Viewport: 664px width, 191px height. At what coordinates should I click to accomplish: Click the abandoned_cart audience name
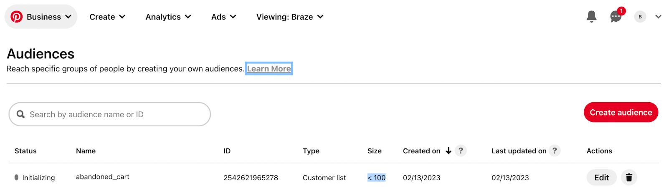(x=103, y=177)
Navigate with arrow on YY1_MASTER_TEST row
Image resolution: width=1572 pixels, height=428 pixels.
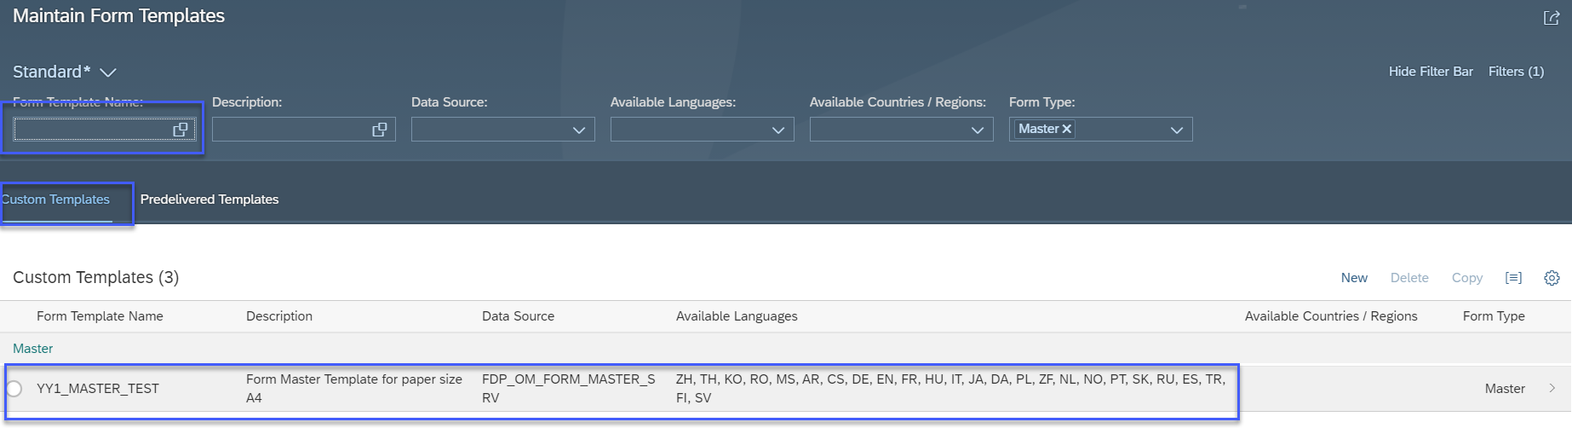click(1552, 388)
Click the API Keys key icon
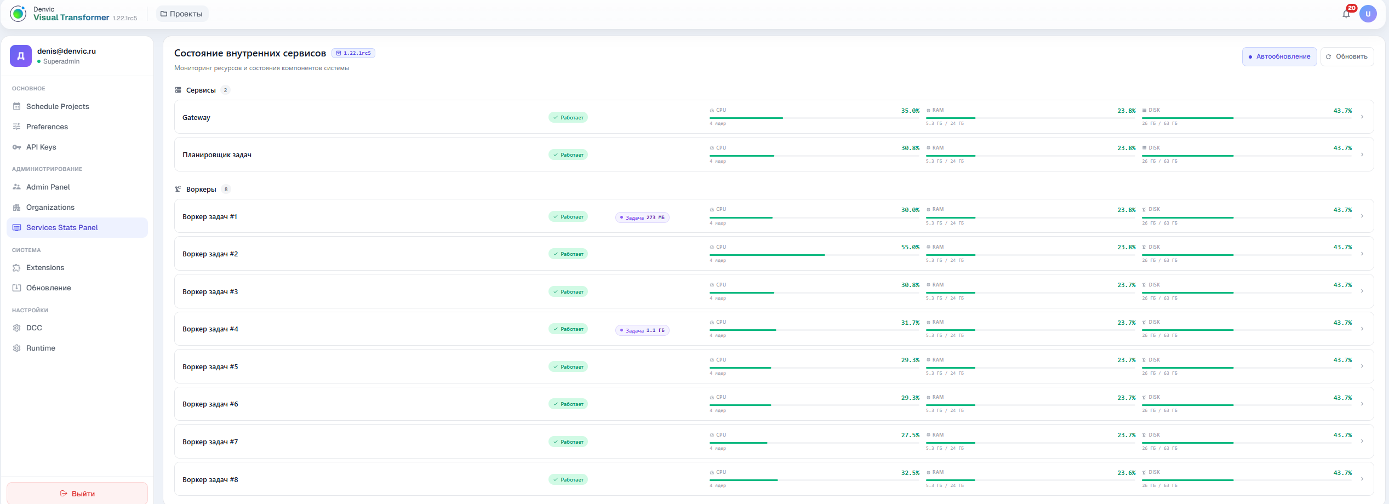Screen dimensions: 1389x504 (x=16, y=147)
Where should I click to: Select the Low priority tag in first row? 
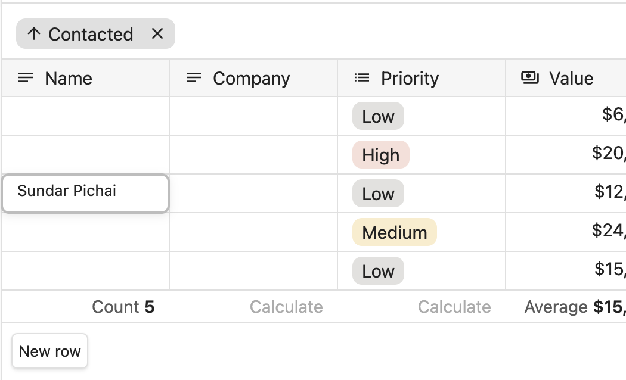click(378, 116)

---

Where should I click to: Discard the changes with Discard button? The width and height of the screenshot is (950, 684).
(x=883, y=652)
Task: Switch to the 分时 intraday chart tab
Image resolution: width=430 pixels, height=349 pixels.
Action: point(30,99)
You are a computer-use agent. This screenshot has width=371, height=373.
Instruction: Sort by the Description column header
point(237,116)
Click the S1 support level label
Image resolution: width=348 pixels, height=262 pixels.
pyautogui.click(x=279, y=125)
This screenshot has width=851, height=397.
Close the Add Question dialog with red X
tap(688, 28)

...

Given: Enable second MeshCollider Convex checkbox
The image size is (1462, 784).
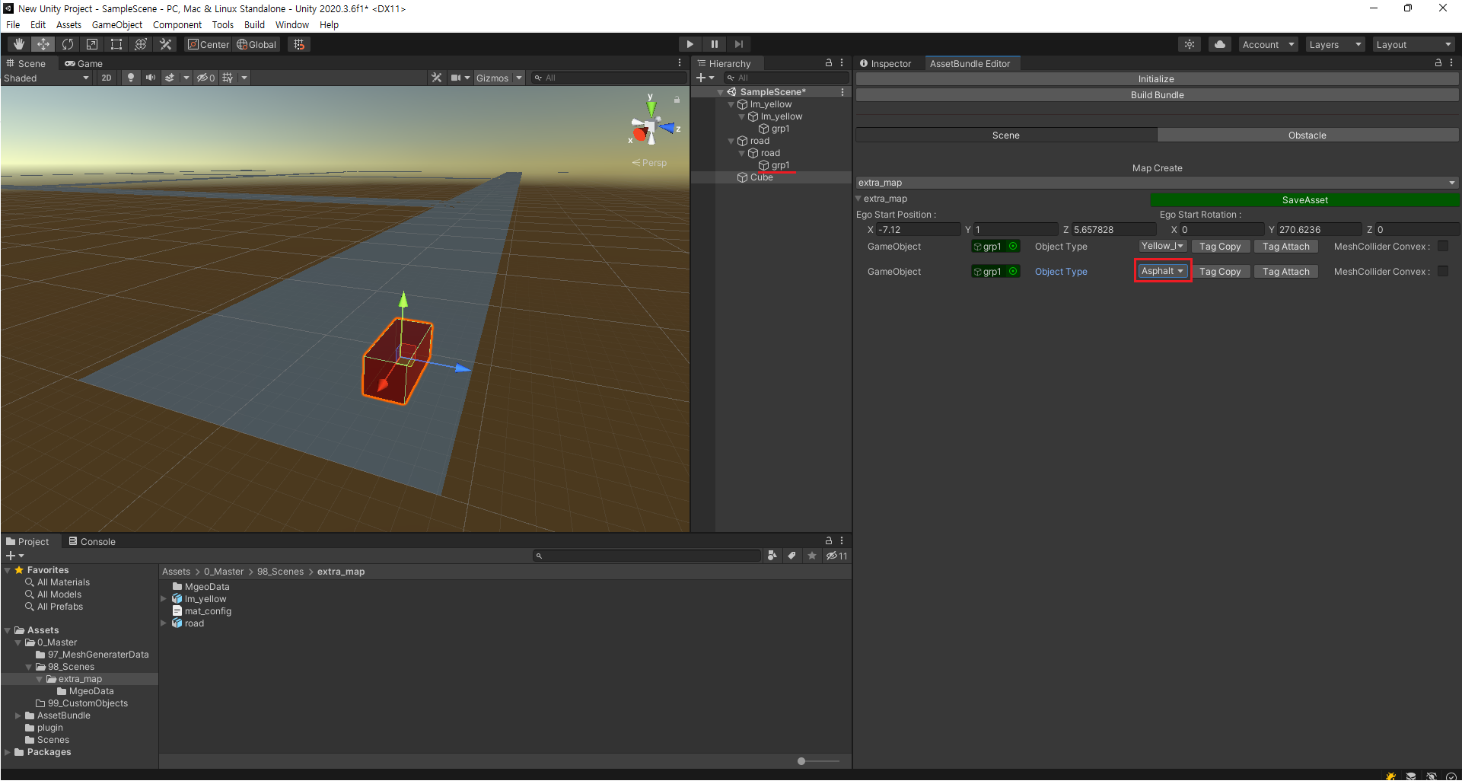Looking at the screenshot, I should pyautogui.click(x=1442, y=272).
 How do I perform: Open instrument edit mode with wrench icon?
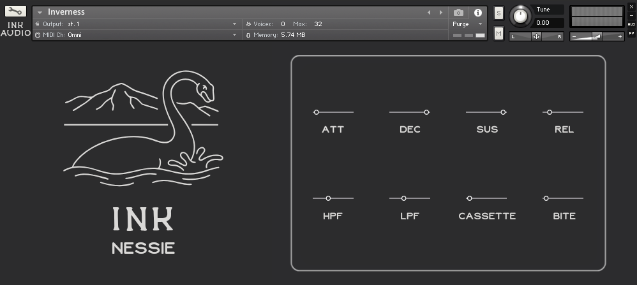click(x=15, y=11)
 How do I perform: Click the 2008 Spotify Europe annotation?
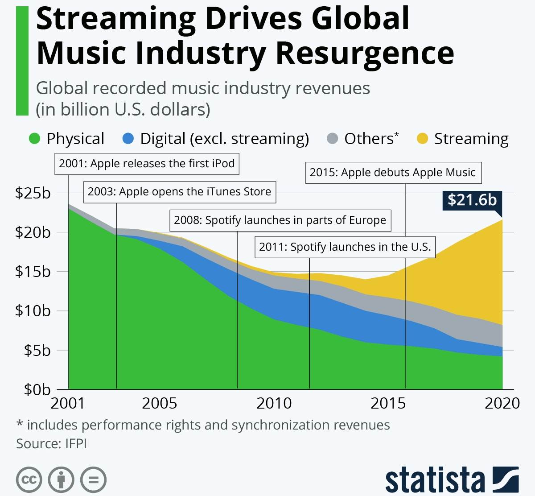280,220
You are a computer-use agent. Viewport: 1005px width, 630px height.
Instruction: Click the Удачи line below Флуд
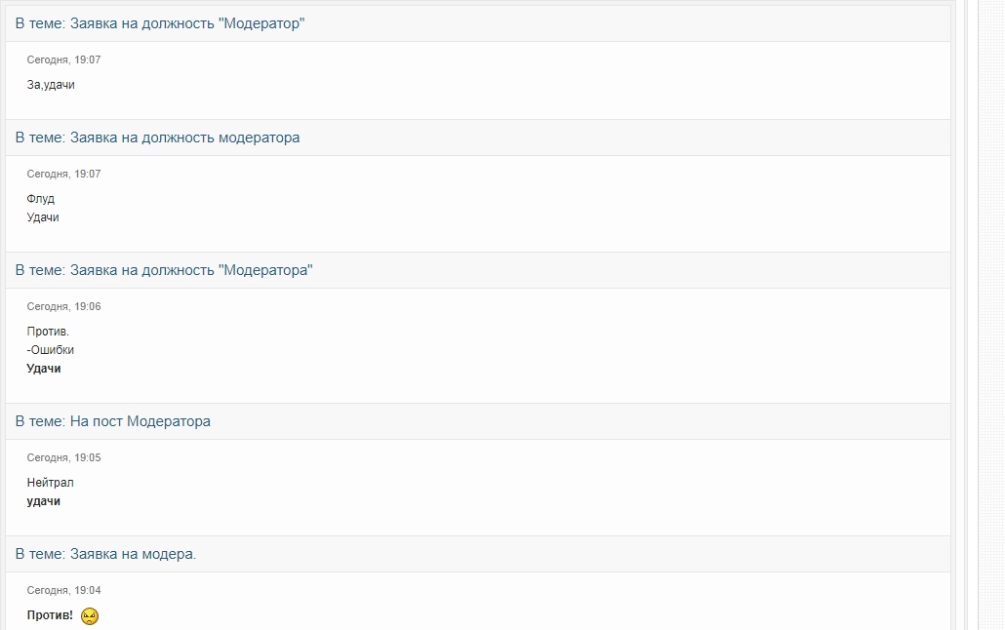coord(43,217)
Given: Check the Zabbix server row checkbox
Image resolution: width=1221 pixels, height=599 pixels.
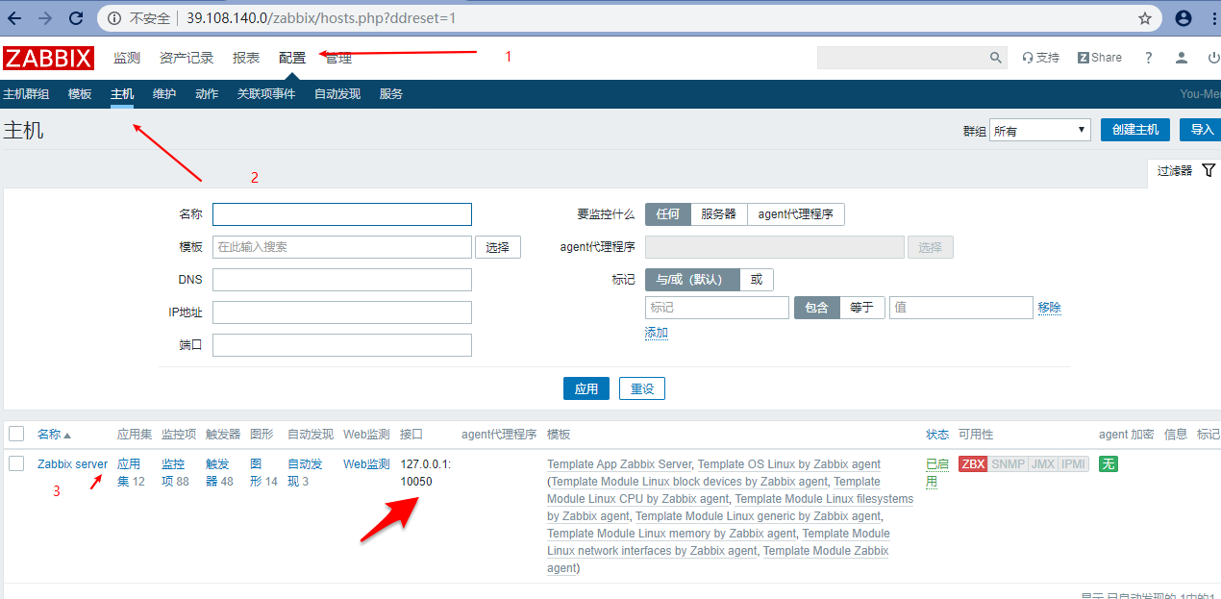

**Exercise goal**
Out of the preceding entries, pull every line containing the string "checkbox".

**Answer to the exercise**
Given: Enable second MeshCollider Convex checkbox
Given: Check the Zabbix server row checkbox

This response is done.